Since Austin Healeys have long since moved sadly out of reach, your next choice for a British six that’ll put hair on your chest (watch out, ladies!) is offered by Triumph. And they can be quite expensive, or quite affordable, depending on your luck. Are you feeling lucky tonight? Because here’s a GT6 that, while small and lumbered with a hot passenger compartment, epitomizes what people think of as a quintessential British GT car. Look at it – the Italian-influenced styling, straight six power, wood dash, and at least two seats with room for luggage are shared with the fixed head Jaguar E-type, Aston Martin DB-series cars, MGC-GT, or an Alvis T-series car. Find our reasonably-priced option, a 1972 GT6, in Stevenson, MT for $3900.

1972 Triumph GT6 Mark III left front

White is actually fairly flattering to the shape of the later GT6 as reimagined in the image of the Triumph Stag, matching the Spitfire Mark IV. With the Minilite-style wheels and low stance, it’s asking to be driven. The seller concedes the paint is a little worn, and the car still needs some work including valve guide seals, a brake fluid reservoir seal, and a speedometer cable. There’s also some minor rust in the fenders.

1972 Triumph GT6 Mark III right rear

You have to love these cars with the quad Monza exhausts, and they must really bring out the straight six’s rumble. This car was substantially quicker than its nearest actual competitor, the MGB-GT, at least in teh home market spec. Quite a few people seem to think the last version of the rear is the least appealing, but there’s a lot of appeal in its clean lines, compared to the earlier models.

1972 Triumph GT6 Mark III engine

If you’re picky, the engine compartment could also used some tidying. although really for a driver this is just fine. There’s a lot to be said for not having the cleanest car on the block, it frees you up to actually enjoy the thing. The seller has done plenty of work, including rebuilding the carbs, some brake work, rotoflex couplings, electronic ignition and the exhaust. The car also comes with some spares, including an overdrive differential and steel wheels with new tires.

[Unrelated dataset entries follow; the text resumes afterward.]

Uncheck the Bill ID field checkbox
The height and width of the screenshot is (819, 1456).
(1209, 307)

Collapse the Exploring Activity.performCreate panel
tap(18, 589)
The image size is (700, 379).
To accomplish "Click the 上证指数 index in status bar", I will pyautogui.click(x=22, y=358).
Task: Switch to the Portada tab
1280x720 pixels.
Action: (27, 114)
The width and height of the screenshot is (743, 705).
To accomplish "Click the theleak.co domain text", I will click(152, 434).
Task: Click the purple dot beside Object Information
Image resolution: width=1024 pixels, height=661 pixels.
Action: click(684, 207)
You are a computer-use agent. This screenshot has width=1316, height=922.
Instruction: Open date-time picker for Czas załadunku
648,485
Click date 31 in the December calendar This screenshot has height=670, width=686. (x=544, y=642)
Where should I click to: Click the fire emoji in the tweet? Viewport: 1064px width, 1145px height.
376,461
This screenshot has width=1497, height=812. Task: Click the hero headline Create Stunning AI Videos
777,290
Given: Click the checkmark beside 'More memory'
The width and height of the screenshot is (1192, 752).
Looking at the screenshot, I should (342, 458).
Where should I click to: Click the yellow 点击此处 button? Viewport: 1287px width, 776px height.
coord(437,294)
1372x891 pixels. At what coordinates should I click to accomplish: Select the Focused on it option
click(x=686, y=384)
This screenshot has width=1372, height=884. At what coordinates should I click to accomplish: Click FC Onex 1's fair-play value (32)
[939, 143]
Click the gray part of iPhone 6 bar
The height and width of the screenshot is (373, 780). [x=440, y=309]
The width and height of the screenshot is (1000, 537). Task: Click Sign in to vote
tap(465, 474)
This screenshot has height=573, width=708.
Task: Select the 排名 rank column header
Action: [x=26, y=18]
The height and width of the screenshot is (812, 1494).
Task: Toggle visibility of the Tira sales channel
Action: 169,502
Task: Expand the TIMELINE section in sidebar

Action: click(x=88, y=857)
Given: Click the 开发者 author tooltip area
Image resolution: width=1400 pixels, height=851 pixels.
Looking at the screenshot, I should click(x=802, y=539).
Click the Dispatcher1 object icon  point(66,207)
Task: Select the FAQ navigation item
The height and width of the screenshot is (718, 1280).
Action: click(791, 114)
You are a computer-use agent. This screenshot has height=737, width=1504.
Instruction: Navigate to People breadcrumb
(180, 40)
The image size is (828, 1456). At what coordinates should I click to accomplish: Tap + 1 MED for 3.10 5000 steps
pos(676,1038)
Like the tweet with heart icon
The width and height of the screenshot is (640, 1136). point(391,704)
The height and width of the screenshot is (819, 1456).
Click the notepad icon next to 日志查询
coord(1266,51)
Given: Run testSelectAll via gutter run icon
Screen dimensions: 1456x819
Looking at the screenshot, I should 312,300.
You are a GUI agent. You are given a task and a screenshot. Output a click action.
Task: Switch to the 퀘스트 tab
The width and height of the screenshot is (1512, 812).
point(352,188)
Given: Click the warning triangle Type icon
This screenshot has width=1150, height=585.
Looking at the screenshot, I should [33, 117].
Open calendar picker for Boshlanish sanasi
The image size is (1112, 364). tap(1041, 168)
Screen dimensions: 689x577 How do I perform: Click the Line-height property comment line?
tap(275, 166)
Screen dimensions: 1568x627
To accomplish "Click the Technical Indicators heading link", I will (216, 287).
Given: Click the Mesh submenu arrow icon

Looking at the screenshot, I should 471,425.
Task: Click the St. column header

1972 Triumph GT6 Mark III interior

Wood dash, plenty of gauges, three-spoke steering wheel, bucket seats – are we missing anything from the stereotype? Still, this looks like a whole lot of fun for the money, and quite a bit of the sorting has already been done. Why is the seller exiting? Fed up and doesn’t want to go the final mile? In any case, it looks like the buyer is very close to having a great weekend touring car.